The story was designed to help kids who were waiting in the Emergency Room, and were probably in pain, and likely nervous or scared.  If those kids asked their parents what to expect, a lot of the times, their parents didn’t know how to answer and were worried themselves.  Wendy and I thought that together we could help both the kids and their parents.  Once we were finished, we wondered what in the world should we do with it now?

We decided to give it to the hospital, and find a way to get it published.  We thought it would make a great coloring book.  Well, like many things in a hospital, it had to have a committee, so everyone could look at it.  So with the help of the chair of the Family Advisory Council, a committee was formed, with doctors and nurses, and social workers, and child life specialists, and a few other people.

They said they loved it….but could we change it?

So we did.  We made it more technical, explaining more and more things.  But we hated it because it didn’t feel like Wendy’s story anymore.

The committee hated it too.  So we started all over again, and this time made it more personal.  That felt better.  We had a good working draft and it was approved.  Yay!

Then….tragedy struck.  The Emergency Department decided that when it went through renovations that it was going to go paperless.  So no book.

● **INFORMATION SUPPLIED**
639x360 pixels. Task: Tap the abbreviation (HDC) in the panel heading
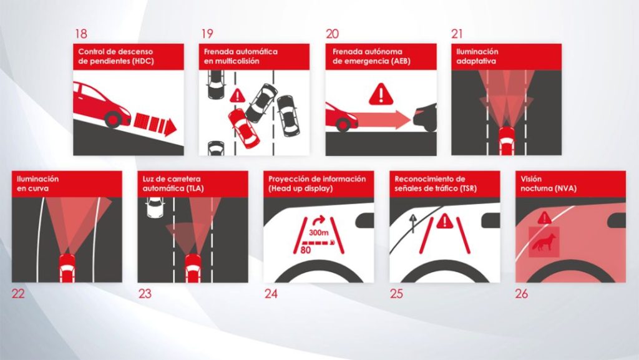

● **REQUIRED ACTION A**
According to the passage about the Emergency Room story, what decision by the Emergency Department meant there would be no book?
● **REQUIRED ACTION B**
Extend the passage about the Emergency Room story, picking up after its final sentence.
The data above bear no relation to the passage about the Emergency Room story.

● **ANSWER SPACE A**
The Emergency Department decided to go paperless when it went through renovations.

● **ANSWER SPACE B**
What do we do now?.  Then I thought maybe we could get it animated.  But money was a problem, I didn’t have any to put toward a project, and so I looked into an internship at the hospital for a student of computer animation.  We made a job description, we found a mentor at the hospital, we filled out all the paperwork.

We got an intern!  Yay!

But, then tragedy struck again.  It was too much for the intern to handle, too big of a project.  He didn’t tell us until the internship was over that he basically had nothing to show for his time.

And I thought, this is it, this is the end, after two years.  How in the world am I going to tell Wendy?  I had run out of options, and I did something I rarely ever do.  I felt self-pity.  I was so unbelievably sad.  I wrote about it on facebook, saying just that.  I had run out of ideas and I was going to have to give up, something I hated.

LOTS of people responded with ideas.  Lots of people gave names of people who could help.  One friend asked for the transcript, so I sent it to him.  Then Stu said, “Would you mind coming in tomorrow to talk to my team about it?”

And I said Yes, thinking that I was going to have to pitch the story to this group of people in an architecture firm, so I planned what I was going to say and I went to the meeting.

That’s when something magical happened.

The had already decided!  They were going to animate it!

Yay!  Again!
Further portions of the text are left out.